### YOUR TASK:
The line bearing "Viewport: 1456px width, 819px height.", together with all lines after it to the end of the material, should be repeated exactly; leave out everything else.
--------------------
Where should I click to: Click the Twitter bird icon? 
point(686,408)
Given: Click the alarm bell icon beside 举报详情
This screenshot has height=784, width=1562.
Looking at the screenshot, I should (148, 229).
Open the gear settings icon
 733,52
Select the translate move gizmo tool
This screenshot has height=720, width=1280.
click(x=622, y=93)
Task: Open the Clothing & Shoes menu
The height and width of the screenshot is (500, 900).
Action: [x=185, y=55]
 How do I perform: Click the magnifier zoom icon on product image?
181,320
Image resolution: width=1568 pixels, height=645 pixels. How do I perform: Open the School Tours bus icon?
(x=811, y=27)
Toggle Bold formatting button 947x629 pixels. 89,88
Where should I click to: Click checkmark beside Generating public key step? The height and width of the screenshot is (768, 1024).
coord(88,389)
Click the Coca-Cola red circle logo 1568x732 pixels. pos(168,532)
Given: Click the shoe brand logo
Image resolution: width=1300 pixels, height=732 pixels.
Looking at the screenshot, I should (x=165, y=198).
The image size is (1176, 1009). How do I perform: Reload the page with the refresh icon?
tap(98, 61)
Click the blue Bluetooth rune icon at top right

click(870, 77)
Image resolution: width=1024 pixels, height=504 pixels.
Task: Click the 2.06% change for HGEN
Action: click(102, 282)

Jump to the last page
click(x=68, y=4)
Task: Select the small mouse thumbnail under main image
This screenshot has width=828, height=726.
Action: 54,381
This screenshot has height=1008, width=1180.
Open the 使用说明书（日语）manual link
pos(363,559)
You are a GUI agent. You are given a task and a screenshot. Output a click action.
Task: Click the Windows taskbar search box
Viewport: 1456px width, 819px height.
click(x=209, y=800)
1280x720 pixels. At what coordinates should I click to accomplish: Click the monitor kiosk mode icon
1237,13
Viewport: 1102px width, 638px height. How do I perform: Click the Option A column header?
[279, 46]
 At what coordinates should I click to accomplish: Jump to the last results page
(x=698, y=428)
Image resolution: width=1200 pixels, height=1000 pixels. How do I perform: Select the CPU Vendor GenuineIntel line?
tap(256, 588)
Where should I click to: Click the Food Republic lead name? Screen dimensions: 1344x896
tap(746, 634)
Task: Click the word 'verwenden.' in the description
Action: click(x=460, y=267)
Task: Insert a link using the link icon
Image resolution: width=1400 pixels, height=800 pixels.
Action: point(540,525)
--------------------
### THE COMPLETED TASK:
Viewport: 1456px width, 819px height.
click(x=209, y=800)
1280x720 pixels. At what coordinates should I click to accomplish: Click the monitor kiosk mode icon
1237,13
Viewport: 1102px width, 638px height. How do I perform: Click the Option A column header?
[279, 46]
 At what coordinates should I click to accomplish: Jump to the last results page
(x=698, y=428)
Image resolution: width=1200 pixels, height=1000 pixels. How do I perform: Select the CPU Vendor GenuineIntel line?
tap(256, 588)
Where should I click to: Click the Food Republic lead name? Screen dimensions: 1344x896
tap(746, 634)
Task: Click the word 'verwenden.' in the description
Action: click(x=460, y=267)
Task: Insert a link using the link icon
Image resolution: width=1400 pixels, height=800 pixels.
Action: point(540,525)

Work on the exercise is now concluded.